YOUR GOAL ::
Print every line of the data exactly as shown.

RECORDS SHOWN ::
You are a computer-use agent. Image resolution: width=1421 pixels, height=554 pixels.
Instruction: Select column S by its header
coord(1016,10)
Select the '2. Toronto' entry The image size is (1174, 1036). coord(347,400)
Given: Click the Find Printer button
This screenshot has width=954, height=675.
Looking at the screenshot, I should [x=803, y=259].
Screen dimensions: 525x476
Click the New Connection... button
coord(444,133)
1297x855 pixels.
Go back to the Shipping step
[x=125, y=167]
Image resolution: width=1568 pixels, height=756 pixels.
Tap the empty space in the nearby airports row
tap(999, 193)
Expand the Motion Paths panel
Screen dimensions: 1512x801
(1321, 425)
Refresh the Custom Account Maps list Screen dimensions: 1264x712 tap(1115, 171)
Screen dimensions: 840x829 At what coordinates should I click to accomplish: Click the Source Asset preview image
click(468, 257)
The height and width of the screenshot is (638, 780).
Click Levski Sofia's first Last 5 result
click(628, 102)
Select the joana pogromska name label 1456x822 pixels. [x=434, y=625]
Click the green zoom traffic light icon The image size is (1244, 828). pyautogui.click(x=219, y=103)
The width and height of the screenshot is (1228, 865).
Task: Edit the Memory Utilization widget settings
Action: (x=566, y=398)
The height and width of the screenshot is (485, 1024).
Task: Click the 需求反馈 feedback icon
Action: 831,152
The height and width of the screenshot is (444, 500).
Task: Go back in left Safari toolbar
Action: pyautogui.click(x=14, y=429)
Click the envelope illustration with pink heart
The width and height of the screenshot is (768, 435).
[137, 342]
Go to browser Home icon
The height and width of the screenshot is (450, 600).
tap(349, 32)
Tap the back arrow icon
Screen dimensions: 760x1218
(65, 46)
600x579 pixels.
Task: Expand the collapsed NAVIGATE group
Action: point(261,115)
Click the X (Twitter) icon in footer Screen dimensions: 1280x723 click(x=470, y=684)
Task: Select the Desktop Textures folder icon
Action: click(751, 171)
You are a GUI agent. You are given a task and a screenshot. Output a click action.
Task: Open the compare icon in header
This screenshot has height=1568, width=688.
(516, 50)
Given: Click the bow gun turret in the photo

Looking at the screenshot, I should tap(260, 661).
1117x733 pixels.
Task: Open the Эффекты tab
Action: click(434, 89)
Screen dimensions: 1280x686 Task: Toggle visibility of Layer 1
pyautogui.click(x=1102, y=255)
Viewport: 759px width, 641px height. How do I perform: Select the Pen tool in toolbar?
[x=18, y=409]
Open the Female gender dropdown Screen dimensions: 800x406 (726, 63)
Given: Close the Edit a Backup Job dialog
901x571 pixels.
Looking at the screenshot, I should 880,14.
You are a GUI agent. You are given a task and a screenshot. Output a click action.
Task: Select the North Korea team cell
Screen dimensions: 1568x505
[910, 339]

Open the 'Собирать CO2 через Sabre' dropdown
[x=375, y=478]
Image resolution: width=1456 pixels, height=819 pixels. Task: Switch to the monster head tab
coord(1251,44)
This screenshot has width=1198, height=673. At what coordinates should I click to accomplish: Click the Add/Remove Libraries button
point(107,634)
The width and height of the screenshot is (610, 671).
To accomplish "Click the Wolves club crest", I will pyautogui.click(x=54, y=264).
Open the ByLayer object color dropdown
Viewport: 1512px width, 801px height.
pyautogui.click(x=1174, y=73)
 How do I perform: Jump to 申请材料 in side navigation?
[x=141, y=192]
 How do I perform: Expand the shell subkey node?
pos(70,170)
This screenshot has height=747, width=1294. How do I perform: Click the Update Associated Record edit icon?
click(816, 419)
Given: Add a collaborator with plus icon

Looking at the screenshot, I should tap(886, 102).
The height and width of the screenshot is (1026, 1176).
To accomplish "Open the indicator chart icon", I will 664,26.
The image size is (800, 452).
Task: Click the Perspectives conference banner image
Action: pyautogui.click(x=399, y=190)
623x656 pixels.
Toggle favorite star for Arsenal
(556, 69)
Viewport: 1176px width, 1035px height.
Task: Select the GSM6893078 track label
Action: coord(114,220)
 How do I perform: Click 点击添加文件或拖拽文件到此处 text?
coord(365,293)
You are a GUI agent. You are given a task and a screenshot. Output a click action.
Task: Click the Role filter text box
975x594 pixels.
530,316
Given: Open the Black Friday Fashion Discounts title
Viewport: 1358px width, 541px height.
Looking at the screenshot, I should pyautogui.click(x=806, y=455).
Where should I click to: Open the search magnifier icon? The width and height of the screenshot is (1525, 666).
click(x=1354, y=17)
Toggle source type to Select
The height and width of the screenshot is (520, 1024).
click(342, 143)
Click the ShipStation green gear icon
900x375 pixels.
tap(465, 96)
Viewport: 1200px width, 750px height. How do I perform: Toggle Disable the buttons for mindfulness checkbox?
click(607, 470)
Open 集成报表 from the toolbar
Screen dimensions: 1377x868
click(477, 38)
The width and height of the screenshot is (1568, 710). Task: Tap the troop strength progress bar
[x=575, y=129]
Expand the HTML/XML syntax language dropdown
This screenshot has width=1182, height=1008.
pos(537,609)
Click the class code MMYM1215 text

EXERCISE SOLUTION ::
You are a computer-use agent. Image resolution: width=1421 pixels, height=554 pixels.
Instruction: Select column S by its header
coord(1016,10)
Select the '2. Toronto' entry The image size is (1174, 1036). coord(347,400)
Given: Click the Find Printer button
This screenshot has width=954, height=675.
Looking at the screenshot, I should [x=803, y=259].
Screen dimensions: 525x476
Click the New Connection... button
coord(444,133)
1297x855 pixels.
Go back to the Shipping step
[x=125, y=167]
Image resolution: width=1568 pixels, height=756 pixels.
Tap the empty space in the nearby airports row
tap(999, 193)
Expand the Motion Paths panel
Screen dimensions: 1512x801
(1321, 425)
Refresh the Custom Account Maps list Screen dimensions: 1264x712 tap(1115, 171)
Screen dimensions: 840x829 At what coordinates should I click to accomplish: Click the Source Asset preview image
click(468, 257)
The height and width of the screenshot is (638, 780).
Click Levski Sofia's first Last 5 result
click(628, 102)
Select the joana pogromska name label 1456x822 pixels. [x=434, y=625]
Click the green zoom traffic light icon The image size is (1244, 828). pyautogui.click(x=219, y=103)
The width and height of the screenshot is (1228, 865).
Task: Edit the Memory Utilization widget settings
Action: (x=566, y=398)
The height and width of the screenshot is (485, 1024).
Task: Click the 需求反馈 feedback icon
Action: 831,152
The height and width of the screenshot is (444, 500).
Task: Go back in left Safari toolbar
Action: pyautogui.click(x=14, y=429)
Click the envelope illustration with pink heart
The width and height of the screenshot is (768, 435).
[137, 342]
Go to browser Home icon
The height and width of the screenshot is (450, 600).
tap(349, 32)
Tap the back arrow icon
Screen dimensions: 760x1218
(65, 46)
600x579 pixels.
Task: Expand the collapsed NAVIGATE group
Action: point(261,115)
Click the X (Twitter) icon in footer Screen dimensions: 1280x723 click(x=470, y=684)
Task: Select the Desktop Textures folder icon
Action: click(751, 171)
You are a GUI agent. You are given a task and a screenshot. Output a click action.
Task: Open the compare icon in header
This screenshot has height=1568, width=688.
(516, 50)
Given: Click the bow gun turret in the photo

Looking at the screenshot, I should tap(260, 661).
1117x733 pixels.
Task: Open the Эффекты tab
Action: click(434, 89)
Screen dimensions: 1280x686 Task: Toggle visibility of Layer 1
pyautogui.click(x=1102, y=255)
Viewport: 759px width, 641px height. How do I perform: Select the Pen tool in toolbar?
[x=18, y=409]
Open the Female gender dropdown Screen dimensions: 800x406 (726, 63)
Given: Close the Edit a Backup Job dialog
901x571 pixels.
Looking at the screenshot, I should 880,14.
You are a GUI agent. You are given a task and a screenshot. Output a click action.
Task: Select the North Korea team cell
Screen dimensions: 1568x505
[910, 339]

Open the 'Собирать CO2 через Sabre' dropdown
[x=375, y=478]
Image resolution: width=1456 pixels, height=819 pixels. Task: Switch to the monster head tab
coord(1251,44)
This screenshot has width=1198, height=673. At what coordinates should I click to accomplish: Click the Add/Remove Libraries button
point(107,634)
The width and height of the screenshot is (610, 671).
To accomplish "Click the Wolves club crest", I will pyautogui.click(x=54, y=264).
Open the ByLayer object color dropdown
Viewport: 1512px width, 801px height.
pyautogui.click(x=1174, y=73)
 How do I perform: Jump to 申请材料 in side navigation?
[x=141, y=192]
 How do I perform: Expand the shell subkey node?
pos(70,170)
This screenshot has height=747, width=1294. How do I perform: Click the Update Associated Record edit icon?
click(816, 419)
Given: Add a collaborator with plus icon

Looking at the screenshot, I should tap(886, 102).
The height and width of the screenshot is (1026, 1176).
To accomplish "Open the indicator chart icon", I will 664,26.
The image size is (800, 452).
Task: Click the Perspectives conference banner image
Action: pyautogui.click(x=399, y=190)
623x656 pixels.
Toggle favorite star for Arsenal
(556, 69)
Viewport: 1176px width, 1035px height.
Task: Select the GSM6893078 track label
Action: coord(114,220)
 How do I perform: Click 点击添加文件或拖拽文件到此处 text?
coord(365,293)
You are a GUI agent. You are given a task and a screenshot. Output a click action.
Task: Click the Role filter text box
975x594 pixels.
530,316
Given: Open the Black Friday Fashion Discounts title
Viewport: 1358px width, 541px height.
Looking at the screenshot, I should pyautogui.click(x=806, y=455).
Where should I click to: Open the search magnifier icon? The width and height of the screenshot is (1525, 666).
click(x=1354, y=17)
Toggle source type to Select
The height and width of the screenshot is (520, 1024).
click(342, 143)
Click the ShipStation green gear icon
900x375 pixels.
tap(465, 96)
Viewport: 1200px width, 750px height. How do I perform: Toggle Disable the buttons for mindfulness checkbox?
click(607, 470)
Open 集成报表 from the toolbar
Screen dimensions: 1377x868
click(477, 38)
The width and height of the screenshot is (1568, 710). Task: Tap the troop strength progress bar
[x=575, y=129]
Expand the HTML/XML syntax language dropdown
This screenshot has width=1182, height=1008.
pos(537,609)
Click the class code MMYM1215 text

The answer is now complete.